» **Task details**: Reproduce, word for word, the part of the passage on a single worldwide time zone that runs from "Various proposals have" to "local time globally.".

» **Text passage**:
____________

Various proposals have been made to replace the system of time zones based on offsets from Coordinated Universal Time (UTC) with UTC+00:00 as a local time globally.

== History ==

For most of history, the position of the sun was used for timekeeping. During the 19th century, most towns kept their own local time. The standardization of time zones started in 1884 in the US.

=== Proposals ===

The time-zone map is a hodgepodge — a jigsaw puzzle by Dalí.
— James Gleick, The New York Times

Arthur C. Clarke proposed the use of a single time zone in 1976. Attempts to abolish time zones date back half a century and include the Swatch Internet Time. Economics professor Steve Hanke and astrophysics professor Dick Henry at Johns Hopkins University have been proponents of the concept and have integrated it in their Hanke–Henry Permanent Calendar.

== Usage ==

UTC+00:00 as a universal time zone is already used by airline operators around the world and other international settings where time coordination is especially critical. This includes military operations, the US National Oceanic and Atmospheric Administration and the International Space Station. Within the United States, some have cited effective international use of UTC in certain industries as evidence that a permanent national time zone would work within the United States, a change the Secretary of Transportation would have the authority to make.

=== Advantages ===
- The same time is used globally, which removes the requirement of calculations between different zones.

____________

» **Supplied information**:
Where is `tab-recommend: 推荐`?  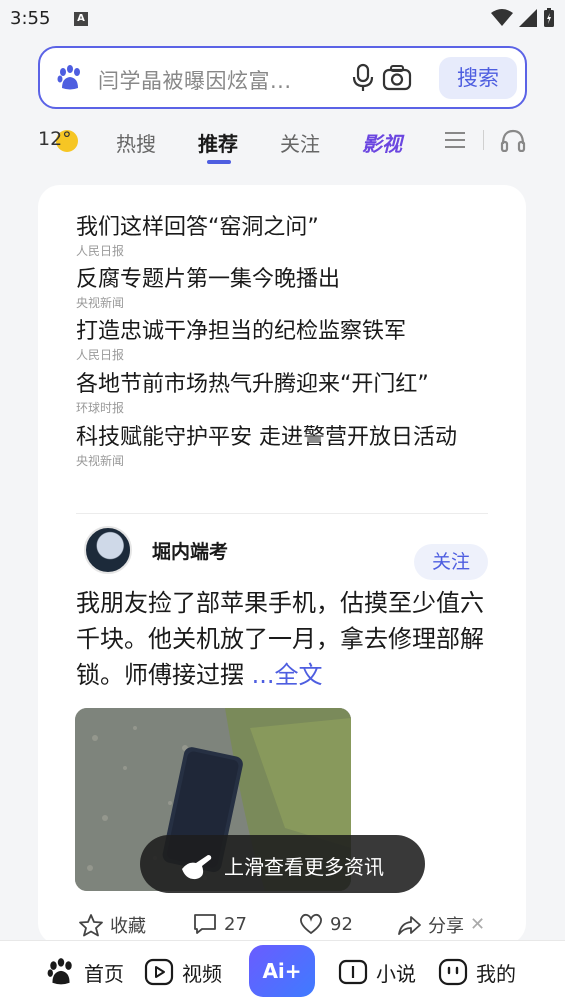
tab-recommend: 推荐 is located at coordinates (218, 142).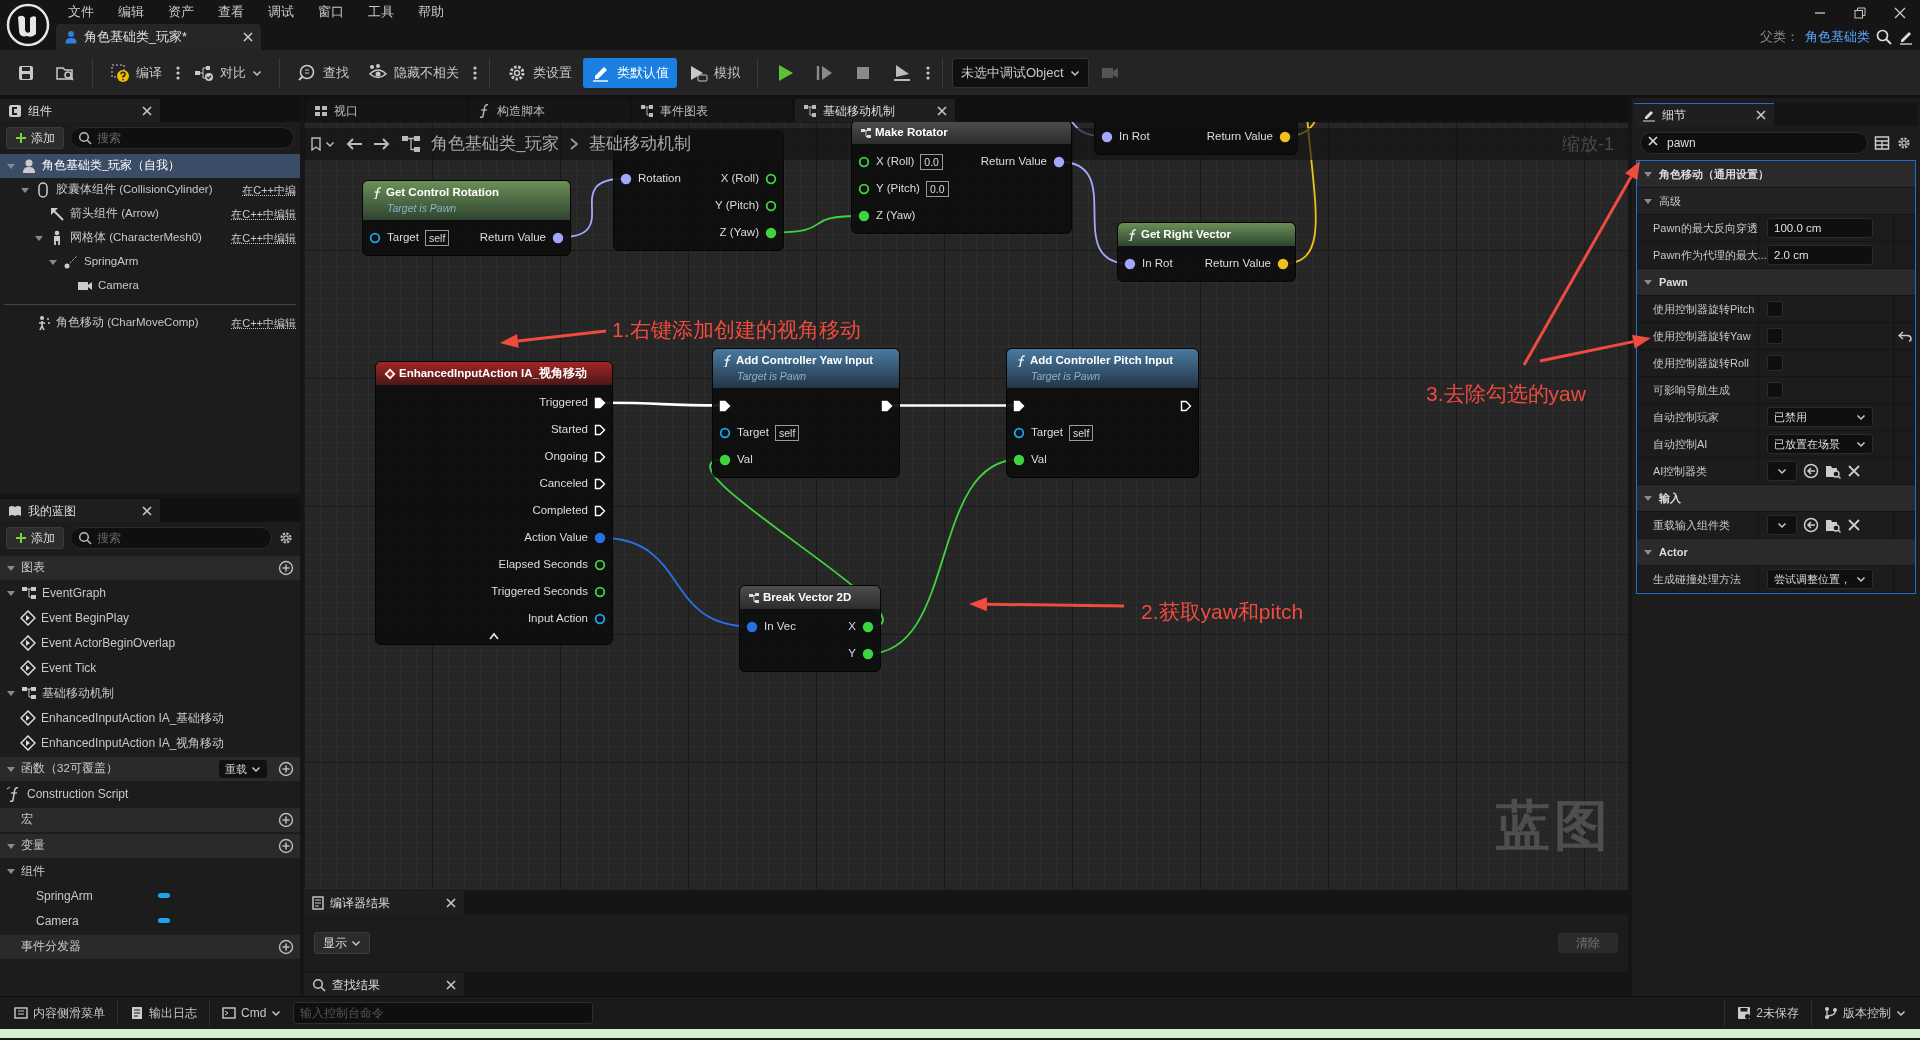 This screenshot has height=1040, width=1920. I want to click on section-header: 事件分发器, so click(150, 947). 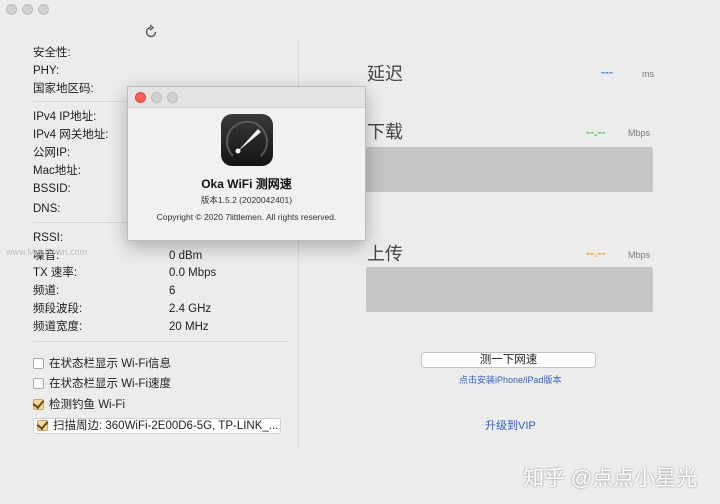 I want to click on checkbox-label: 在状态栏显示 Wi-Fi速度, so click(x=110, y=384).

____________

» **Solution to this problem**:
Various proposals have been made to replace the system of time zones based on offsets from Coordinated Universal Time (UTC) with UTC+00:00 as a local time globally.